# EXERCISE PASSAGE

..............................

Listed Building – Grade II
- Official name: Wennington Hall
- Designated: 4 December 1985
- Reference no.: 1165274

= Wennington Hall =

Historic site in Lancashire, England

Wennington Hall is a former country house in Wennington, a village in the City of Lancaster district in Lancashire, England. The house is a Grade II listed building and from 1940 until 2022 was used as a school, at first by the Quaker boarding school Wennington School before its move to Yorkshire, then by Lancashire County Council.

==History==
In its early history, Wennington Hall was the seat of William de Wennington. and in the 14th century, it passed to the Morley family. In 1674 the hall was sold to Henry Marsden, MP for Clitheroe. It descended to Henry Marsden, who lived at the hall with his younger brother John, known as "Silly Marsden", and their aunt. Henry died in 1780 from alcoholism and John was induced by his guardian aunt and her ambitious husband to sell the hall and buy Hornby Castle, Lancashire. Wennington was bought in 1788 by the Rev Anthony Lister, who took the surname Marsden. The hall was later sold to Richard Saunders in 1841.

..............................

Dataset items
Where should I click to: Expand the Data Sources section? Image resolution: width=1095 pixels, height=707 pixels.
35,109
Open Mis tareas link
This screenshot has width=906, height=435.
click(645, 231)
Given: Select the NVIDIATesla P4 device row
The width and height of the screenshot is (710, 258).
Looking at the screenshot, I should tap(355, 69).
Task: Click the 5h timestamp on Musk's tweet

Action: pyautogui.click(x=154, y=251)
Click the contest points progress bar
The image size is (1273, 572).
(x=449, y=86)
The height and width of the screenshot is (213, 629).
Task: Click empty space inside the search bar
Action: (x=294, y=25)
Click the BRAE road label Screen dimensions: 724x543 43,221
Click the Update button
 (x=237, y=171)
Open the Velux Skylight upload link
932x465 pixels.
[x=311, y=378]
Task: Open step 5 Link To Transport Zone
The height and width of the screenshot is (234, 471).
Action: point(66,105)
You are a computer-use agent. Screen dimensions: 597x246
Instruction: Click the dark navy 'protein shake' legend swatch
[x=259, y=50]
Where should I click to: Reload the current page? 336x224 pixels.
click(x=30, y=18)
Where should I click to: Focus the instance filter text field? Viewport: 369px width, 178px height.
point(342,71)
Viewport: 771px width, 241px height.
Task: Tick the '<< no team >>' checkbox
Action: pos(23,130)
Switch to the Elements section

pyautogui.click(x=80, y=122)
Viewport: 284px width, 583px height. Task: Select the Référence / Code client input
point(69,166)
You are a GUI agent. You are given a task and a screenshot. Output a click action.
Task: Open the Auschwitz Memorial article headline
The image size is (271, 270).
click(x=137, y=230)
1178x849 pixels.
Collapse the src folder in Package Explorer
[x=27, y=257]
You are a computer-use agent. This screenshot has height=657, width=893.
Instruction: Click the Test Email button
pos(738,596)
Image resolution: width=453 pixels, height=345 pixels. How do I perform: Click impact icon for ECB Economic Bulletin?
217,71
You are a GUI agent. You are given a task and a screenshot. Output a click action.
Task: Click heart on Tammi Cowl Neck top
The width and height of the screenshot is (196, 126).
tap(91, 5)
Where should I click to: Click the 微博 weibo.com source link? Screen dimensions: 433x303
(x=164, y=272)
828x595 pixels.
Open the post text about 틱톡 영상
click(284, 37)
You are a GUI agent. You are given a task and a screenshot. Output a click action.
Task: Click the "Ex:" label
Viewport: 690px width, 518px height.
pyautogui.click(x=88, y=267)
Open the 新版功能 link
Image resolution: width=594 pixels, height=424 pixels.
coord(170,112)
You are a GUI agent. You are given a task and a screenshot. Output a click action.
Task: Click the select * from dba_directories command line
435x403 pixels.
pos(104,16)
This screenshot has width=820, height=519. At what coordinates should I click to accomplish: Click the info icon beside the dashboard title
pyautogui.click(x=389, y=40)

..............................

# EXERCISE REQUIREMENTS
A – Render this sentence from the Wennington Hall passage in Spanish: "In 1674 the hall was sold to Henry Marsden, MP for Clitheroe."
B – Echo back the part of the Wennington Hall passage starting at "Listed Building –" and ending at "Lancashire County Council.".
Rely only on the Wennington Hall passage for what comes next.

# TASK-BY-TASK ANSWERS
A – En 1674 la mansión fue vendida a Henry Marsden, miembro del Parlamento por Clitheroe.

B –
Listed Building – Grade II
- Official name: Wennington Hall
- Designated: 4 December 1985
- Reference no.: 1165274

= Wennington Hall =

Historic site in Lancashire, England

Wennington Hall is a former country house in Wennington, a village in the City of Lancaster district in Lancashire, England. The house is a Grade II listed building and from 1940 until 2022 was used as a school, at first by the Quaker boarding school Wennington School before its move to Yorkshire, then by Lancashire County Council.